The president’s aide calls the throng with the official trumpet—a conch shell, blown to the rhythm: COME ON ALONG! COME ON ALONG! ALEXANDER’S RAGTIME BAND! (Its lowing tone called the people earlier to announce the dance tonight, and the next day serves as church bell.)
The children begin first, led by an adult—’Didier! Didier! Didier Ratsiraka! Didier is our father and our family!’16
The drummer is encouraging them with a beat going Petraka—Petraka—Petraka. The beat like a runner’s heart which says faster—faster—faster. Only thirty or forty of the children know the songs from school, with movements to match, the six- and seven-year-old girls jigging and raising their arms and twirling in unison. Approximate unison—a four-year-old little sister who’s also in the front row provides counterpoint.
The drummer whips them into marvellous rhythms (he’s also the Catholic youth group leader).
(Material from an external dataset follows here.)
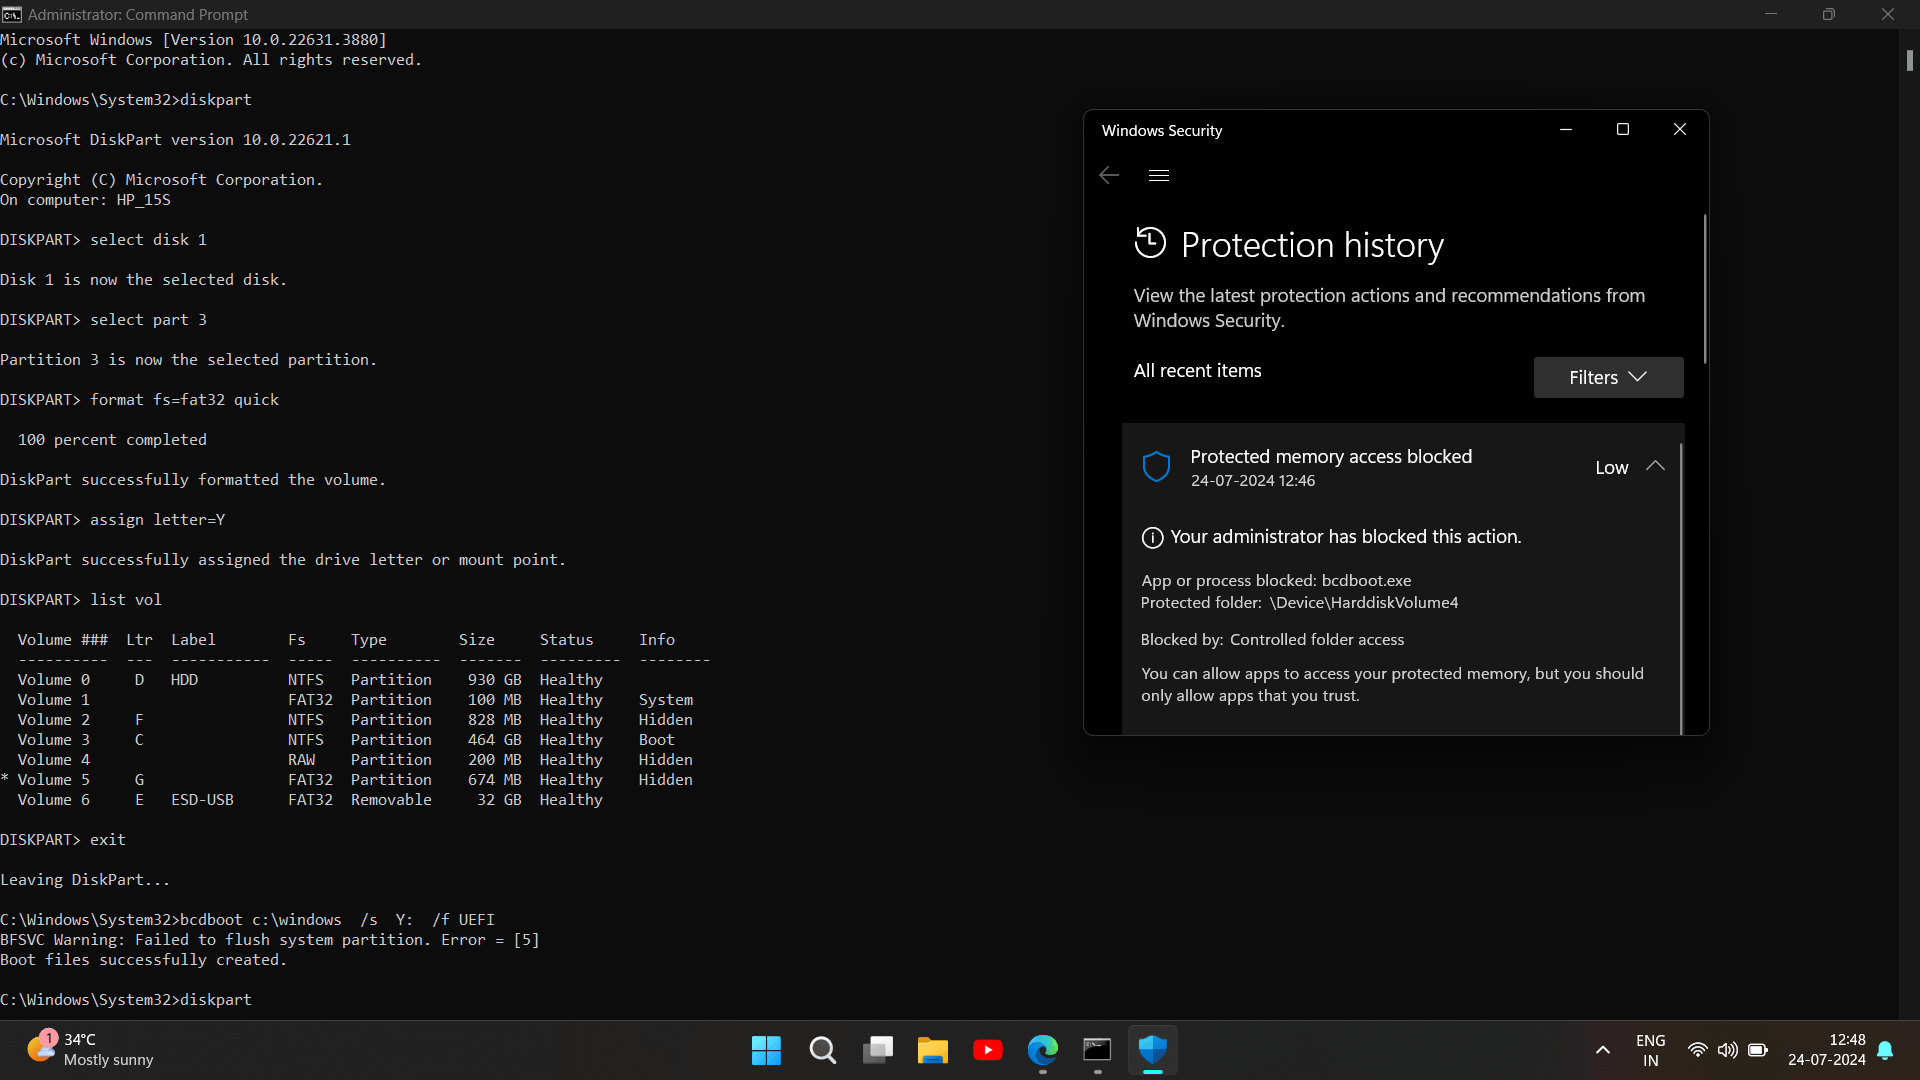Open Task View from the taskbar
Image resolution: width=1920 pixels, height=1080 pixels.
coord(878,1050)
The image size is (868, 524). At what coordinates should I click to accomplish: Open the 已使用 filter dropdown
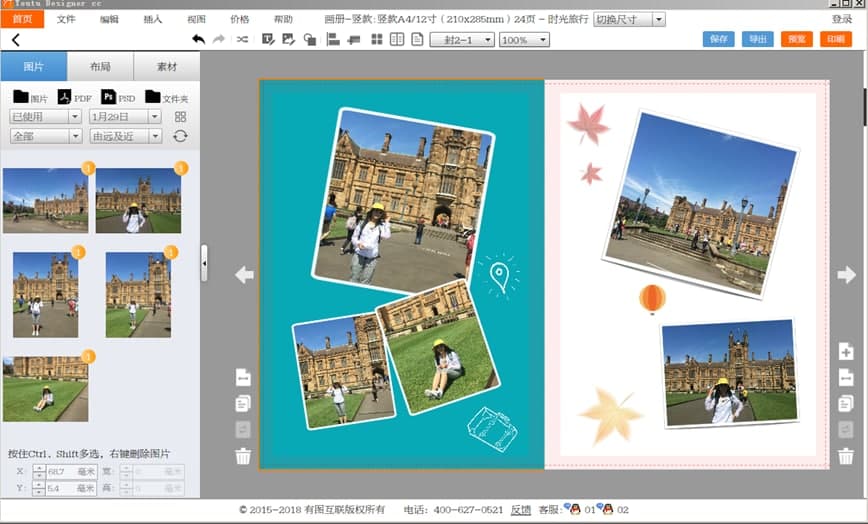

A lead singer takes over, piercing soprano, about harvesting hectares of rice for the revolution, as the children back her chanting Tsigomaha, Tsigomaha, hypnotic as Wimoweh.
But all this was warm-up. A great shout as the betsa-betsa came in on the shoulders of three strong men. Two whole plastic jerry cans and a demijohn in burlap, with a great tin washbasin to dip out of. Betsa-betsa is made of fermented sugar-cane juice, strong as wine, not distilled. Not sour, like African millet beer, but dry and very sweet together. The name means ‘you swallow large bowlfuls’ but the gathering was held in check by having only two small bowls between them, one of them mine. The servers dished up a bowl at a time and passed it into the throng, not excluding tastes for the children—it took at least half an hour for a round. One elderly lady brought her stool down and put herself in front of the inner ring. When a wine server bent down obscuring her view, she smacked him smartly on the bottom of his patched shorts.
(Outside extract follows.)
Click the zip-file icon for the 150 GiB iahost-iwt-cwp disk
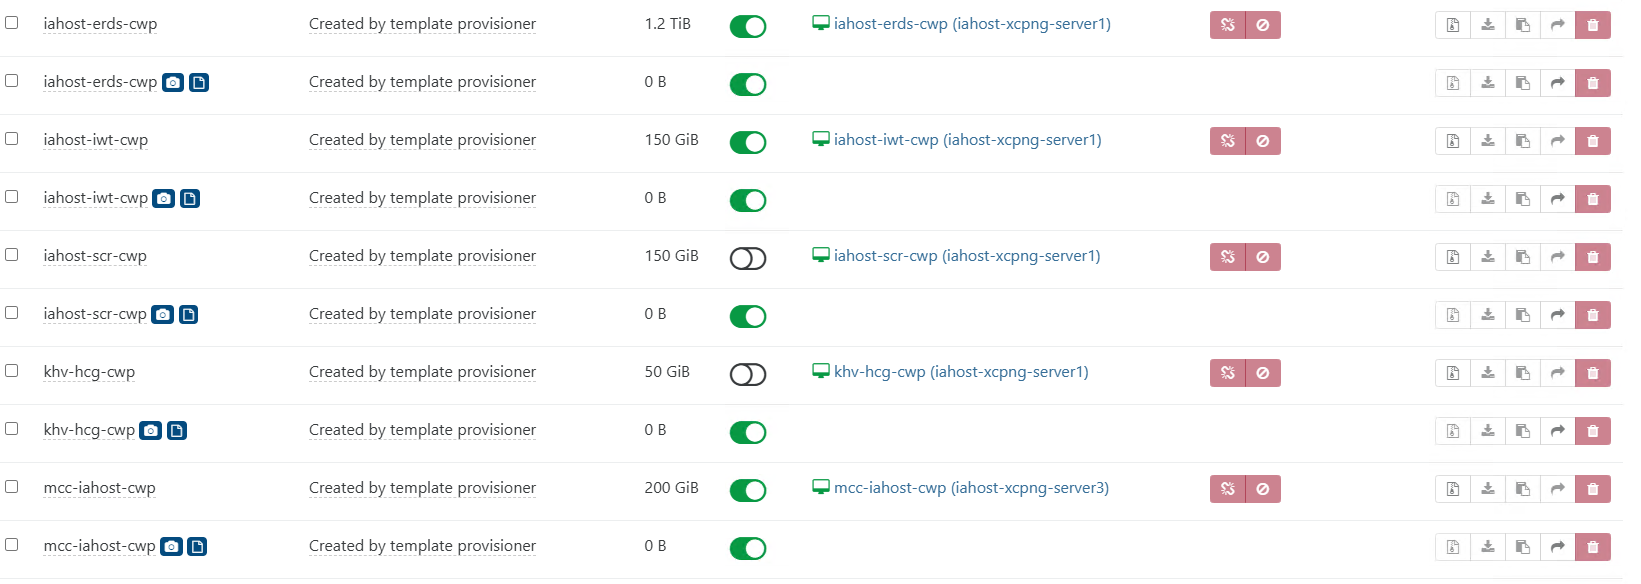Screen dimensions: 1641x584 [x=1453, y=141]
The drummer, refreshed, set to, and a few older girls began to dance. The commerçant, the wholesale supplier for the shops, stepped in. In this solo style the women scarcely move but their heels hit the ground to the drumbeat so hard the ground trembles. The man danced far more suggestively, arms out at girls’ waist level, knees bent, bottom out and side to side.
The drummer asked for rum, knocked back half a glass like Russian vodka, picked up his drum and danced to the beat, kicking wildly. He then intercepted a glass meant for three woman dancers. The last was his downfall. Literally, taking Frans’s tape recorder with him. He staggered out of the crowd and started a fight on the outskirts until half the men chased him down the street. Ratiarson the forester was disgusted at this behavior in a government official.
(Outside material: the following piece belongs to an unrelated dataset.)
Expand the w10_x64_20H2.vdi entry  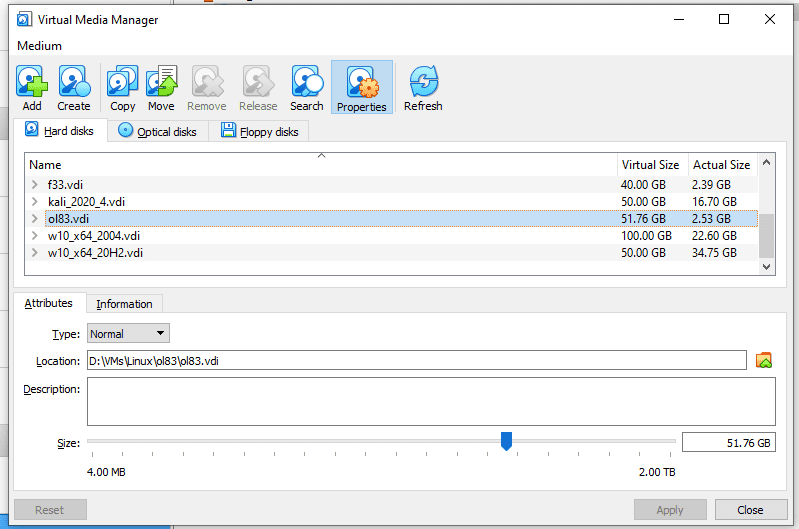(x=35, y=253)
A second less fevered drummer took his place. The dancing went on. And on. At last they came to ancient songs— ‘when my mate is gone, how lonesome, lonesome.’ The lead singer took over that one, simultaneously singing, dancing, nursing her baby.
When the moon stood at 11 p.m. over Main Street and the rum was gone and the betsa-betsa too, old forester Ratiarson and I went home. Frans said the dancing went on till midnight, everyone in it by the end, in lines and in pulsating circles, adults on the inside, children in a wider circle around.
But I found the beach deserted at last with no one likely to come, the waves breaking luminous on warm sand.
So I went swimming.
6. A. Jolly, ‘Madagascar, a world apart (1987).
7. Red ruffed lemur: Varecia rubra or Varecia varecia rubra.
8. J. Thurber, ‘The Secret Life of Walter Mitty.’
9. Jolly, A World Like Our Own.
10. coupe-coupe: machete; sobiky: straw basket.
11. Lesser vaza parrot: Coracopsis nigra. Cf. the ancient English folk song, ‘The cuckoo is a pretty bird.’
12. Madagascar bulbul: Hypsipetes madagascariensis; Souimanga sunbird: Nectarinia souimanga.
13. Ramy: Canarium madagascariense.
14. Kwashiorkor: protein malnutrition.
15. pirogue: the word for a dug-out canoe throughout francophone Africa.
16. Didier Ratsiraka, president of Madagascar 1975–93, 1997–2002.